Train with AlignTune¶
AlignTune is Lexsi Labs' fine-tuning library. CuratorKIT's Alpaca and DPO exports match the dataset shapes AlignTune's SFT and RL trainers consume, so the two compose into a curate-then-train workflow.
1. Curate¶
Generate and gate a dataset, with splits:
from curatorkit import Curator, CuratorConfig
result = Curator(CuratorConfig(
dataset = "handbook.pdf",
llm_model = "openai/gpt-4o-mini",
generation_task = "qa", # or "preference" for DPO pairs
hallucination_threshold = 0.7,
reward_threshold = 0.7,
export_formats = ["alpaca"],
output_split = {"train": 0.9, "val": 0.1},
output_dir = "output/curated",
)).run()
This writes output/curated/train/sft_alpaca.jsonl and
output/curated/val/sft_alpaca.jsonl, plus the provenance set.
2. Publish the dataset¶
AlignTune's trainers take a dataset name, so load the exported JSONL with the
datasets library and push it to the HuggingFace Hub. The auto-generated
dataset_card.md is a ready-made README for the dataset repository.

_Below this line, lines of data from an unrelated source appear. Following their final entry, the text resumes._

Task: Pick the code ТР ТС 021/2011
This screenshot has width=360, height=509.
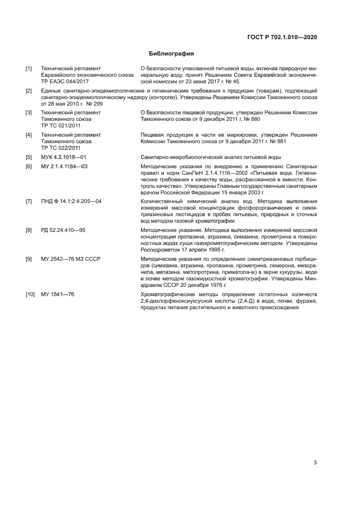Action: [x=61, y=125]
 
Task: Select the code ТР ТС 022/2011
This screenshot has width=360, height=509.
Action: [x=61, y=147]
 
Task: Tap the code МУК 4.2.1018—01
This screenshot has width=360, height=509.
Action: [x=64, y=157]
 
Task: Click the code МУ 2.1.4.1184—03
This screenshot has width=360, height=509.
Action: [x=64, y=166]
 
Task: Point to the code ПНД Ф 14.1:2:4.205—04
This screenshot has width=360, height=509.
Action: [x=71, y=201]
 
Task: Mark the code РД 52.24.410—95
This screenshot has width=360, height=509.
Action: [x=63, y=230]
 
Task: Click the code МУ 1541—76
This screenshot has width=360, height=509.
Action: [x=58, y=293]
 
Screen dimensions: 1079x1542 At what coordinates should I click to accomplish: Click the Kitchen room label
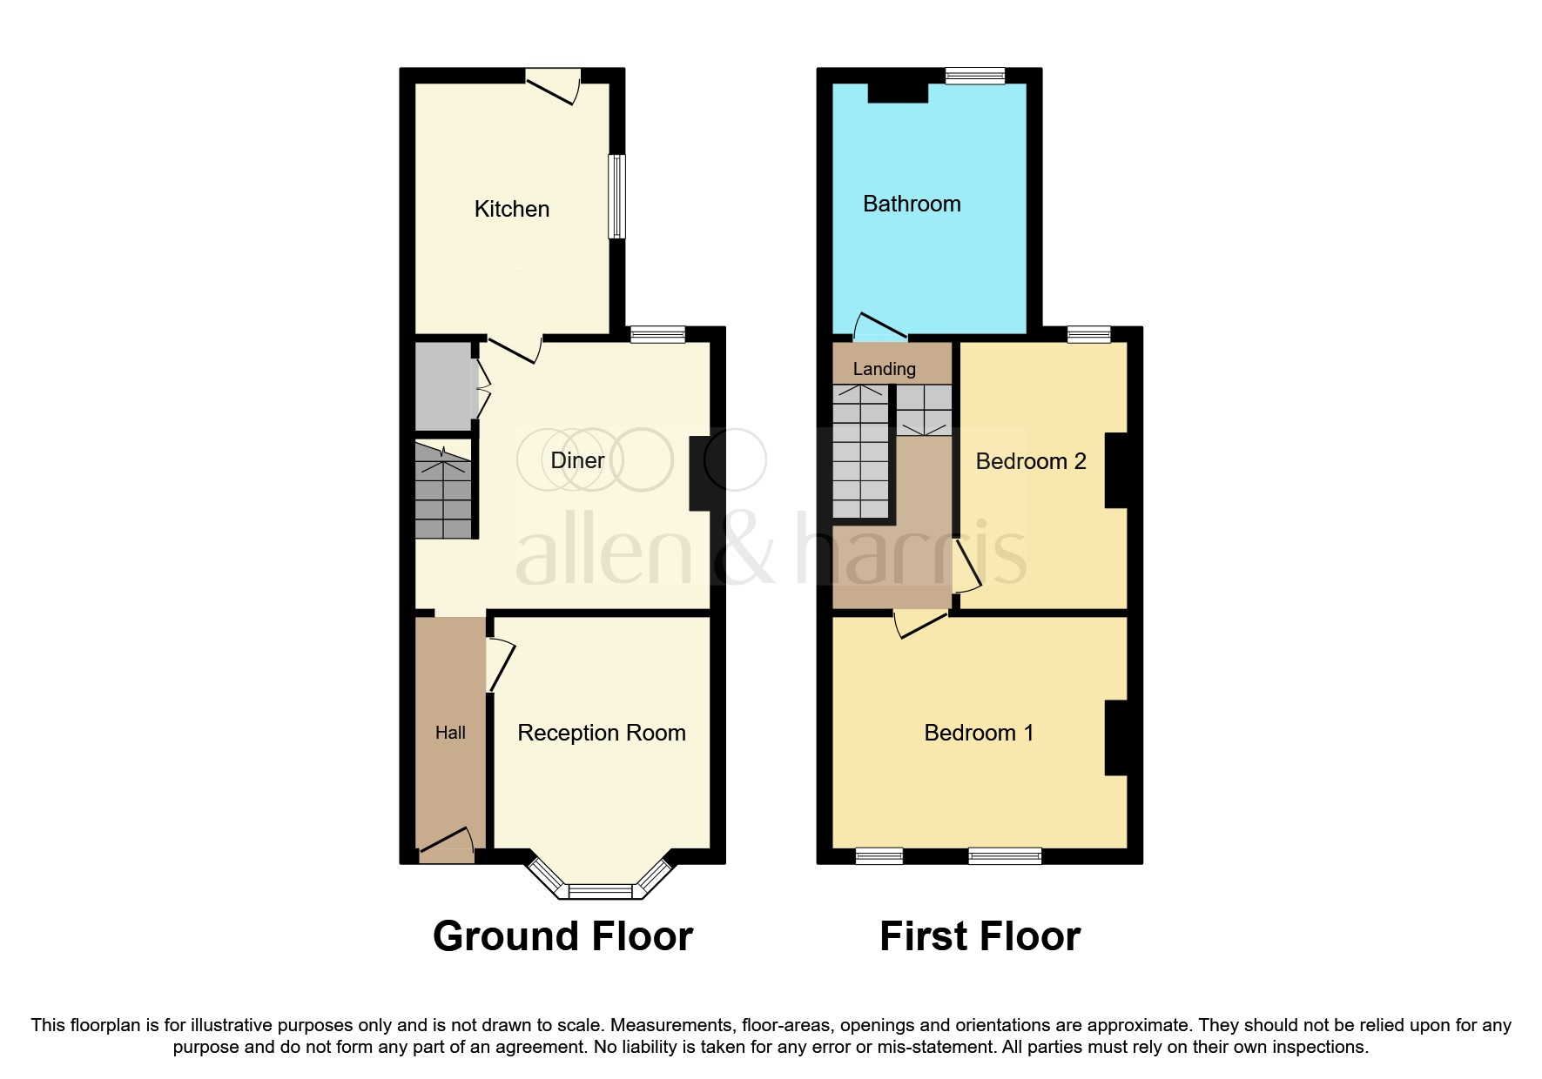[x=511, y=209]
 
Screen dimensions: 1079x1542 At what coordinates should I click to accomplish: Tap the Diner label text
[x=577, y=460]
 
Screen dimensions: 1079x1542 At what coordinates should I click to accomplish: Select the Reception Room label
[x=601, y=733]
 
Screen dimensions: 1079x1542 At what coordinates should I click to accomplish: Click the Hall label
[x=450, y=733]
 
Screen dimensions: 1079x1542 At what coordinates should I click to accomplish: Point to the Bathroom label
[x=912, y=204]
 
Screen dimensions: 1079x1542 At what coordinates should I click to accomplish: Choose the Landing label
[x=884, y=369]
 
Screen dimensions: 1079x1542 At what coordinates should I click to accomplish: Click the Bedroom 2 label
[x=1030, y=461]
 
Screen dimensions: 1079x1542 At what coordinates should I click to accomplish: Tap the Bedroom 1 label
[x=979, y=733]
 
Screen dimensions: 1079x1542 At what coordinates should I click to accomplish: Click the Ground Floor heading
[x=562, y=936]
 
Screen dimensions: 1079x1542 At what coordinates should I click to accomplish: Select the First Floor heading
[x=980, y=936]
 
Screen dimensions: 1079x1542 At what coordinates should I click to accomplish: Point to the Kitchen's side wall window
[x=616, y=197]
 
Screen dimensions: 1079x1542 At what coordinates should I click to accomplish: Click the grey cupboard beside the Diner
[x=442, y=386]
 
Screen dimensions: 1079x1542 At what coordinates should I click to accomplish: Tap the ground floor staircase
[x=443, y=492]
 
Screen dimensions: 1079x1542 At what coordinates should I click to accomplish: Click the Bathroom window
[x=975, y=76]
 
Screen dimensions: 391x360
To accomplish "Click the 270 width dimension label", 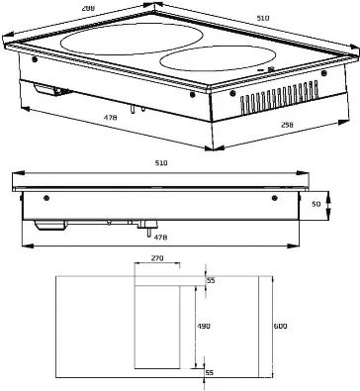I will [x=156, y=258].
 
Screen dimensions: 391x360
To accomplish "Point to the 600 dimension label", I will [x=280, y=324].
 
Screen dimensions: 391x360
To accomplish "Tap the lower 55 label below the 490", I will [x=210, y=370].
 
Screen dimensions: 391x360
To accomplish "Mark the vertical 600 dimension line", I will [x=269, y=324].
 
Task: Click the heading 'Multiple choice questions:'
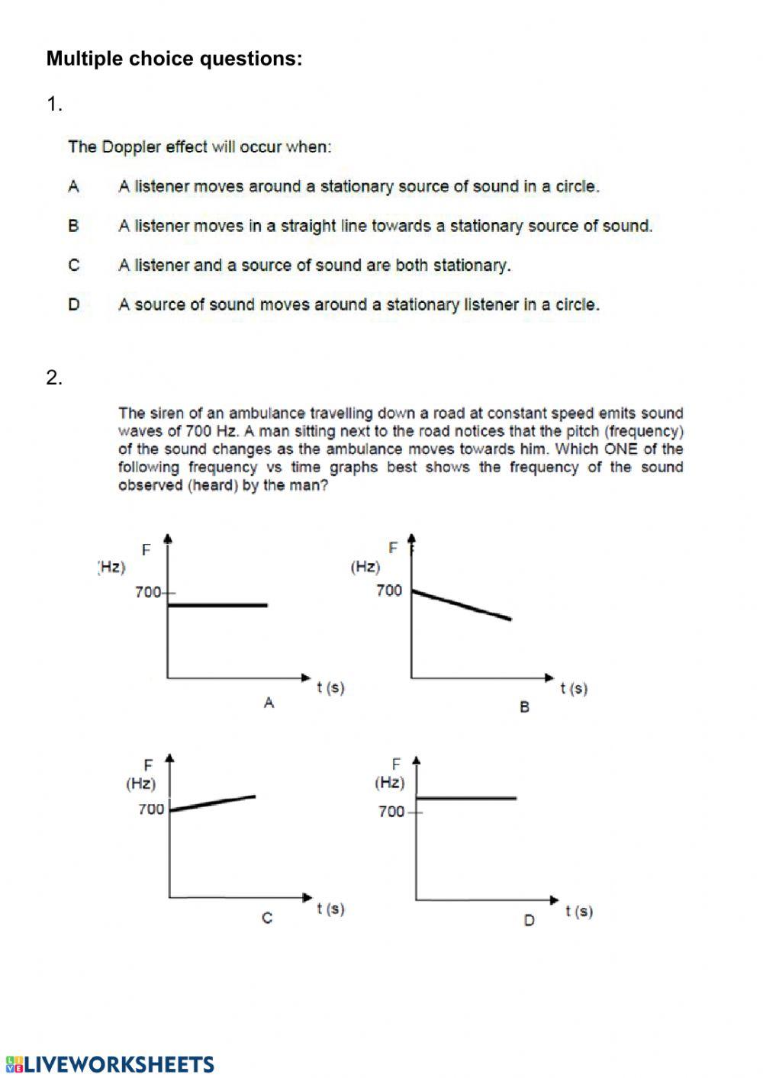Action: [174, 59]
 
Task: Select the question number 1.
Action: [54, 105]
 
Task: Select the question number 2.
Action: [54, 378]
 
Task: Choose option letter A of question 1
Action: [74, 186]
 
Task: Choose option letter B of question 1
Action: [74, 226]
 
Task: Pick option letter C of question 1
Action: [74, 265]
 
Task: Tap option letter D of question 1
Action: [74, 304]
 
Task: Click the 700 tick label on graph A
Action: [148, 592]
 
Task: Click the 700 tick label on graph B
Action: [388, 590]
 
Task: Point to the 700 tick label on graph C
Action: [151, 809]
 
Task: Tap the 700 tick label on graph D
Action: [391, 812]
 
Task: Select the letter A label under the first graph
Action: [269, 703]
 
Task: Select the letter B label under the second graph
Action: [524, 707]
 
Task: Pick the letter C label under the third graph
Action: [267, 918]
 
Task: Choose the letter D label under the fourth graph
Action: [530, 921]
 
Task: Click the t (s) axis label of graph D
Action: [579, 911]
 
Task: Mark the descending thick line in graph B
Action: [462, 605]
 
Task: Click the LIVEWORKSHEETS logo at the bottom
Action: [110, 1064]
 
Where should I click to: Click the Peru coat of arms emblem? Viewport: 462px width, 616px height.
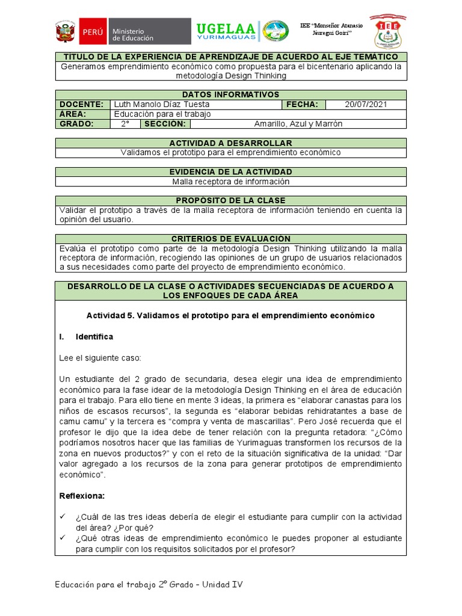pyautogui.click(x=65, y=33)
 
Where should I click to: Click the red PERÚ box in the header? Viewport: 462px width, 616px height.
pyautogui.click(x=92, y=33)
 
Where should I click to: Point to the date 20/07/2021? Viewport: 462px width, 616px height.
pyautogui.click(x=366, y=104)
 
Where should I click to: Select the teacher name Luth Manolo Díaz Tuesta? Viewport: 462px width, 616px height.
pyautogui.click(x=162, y=104)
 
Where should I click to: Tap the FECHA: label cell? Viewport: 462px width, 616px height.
pyautogui.click(x=303, y=104)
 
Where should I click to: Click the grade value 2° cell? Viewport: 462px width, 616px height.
pyautogui.click(x=125, y=124)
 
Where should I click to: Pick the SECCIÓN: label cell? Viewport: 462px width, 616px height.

from datasets import load_dataset
ds = load_dataset("json", data_files={
"train": "output/curated/train/sft_alpaca.jsonl",
"validation": "output/curated/val/sft_alpaca.jsonl",
})
ds.push_to_hub("your-org/handbook-qa-curated")
3. Train¶
from aligntune.core.backend_factory import create_sft_trainer
trainer = create_sft_trainer(
model_name = "Qwen/Qwen3-0.6B",
dataset_name = "your-org/handbook-qa-curated",
backend = "trl",
num_epochs = 3,
batch_size = 4,
)
trainer.train()
print(trainer.evaluate())
For preference data, export with generation_task="preference" and
export_formats=["dpo"], then use AlignTune's RL trainer:
from aligntune.core.backend_factory import create_rl_trainer
trainer = create_rl_trainer(
model_name = "Qwen/Qwen3-0.6B",
dataset_name = "your-org/handbook-dpo-curated",
algorithm = "dpo",
backend = "trl",
)
trainer.train()
AlignTune's documentation covers backend selection, the other RL algorithms, and evaluation. The provenance manifest from step 1 stays valid for the published dataset: every training sample traces back to its source chunk.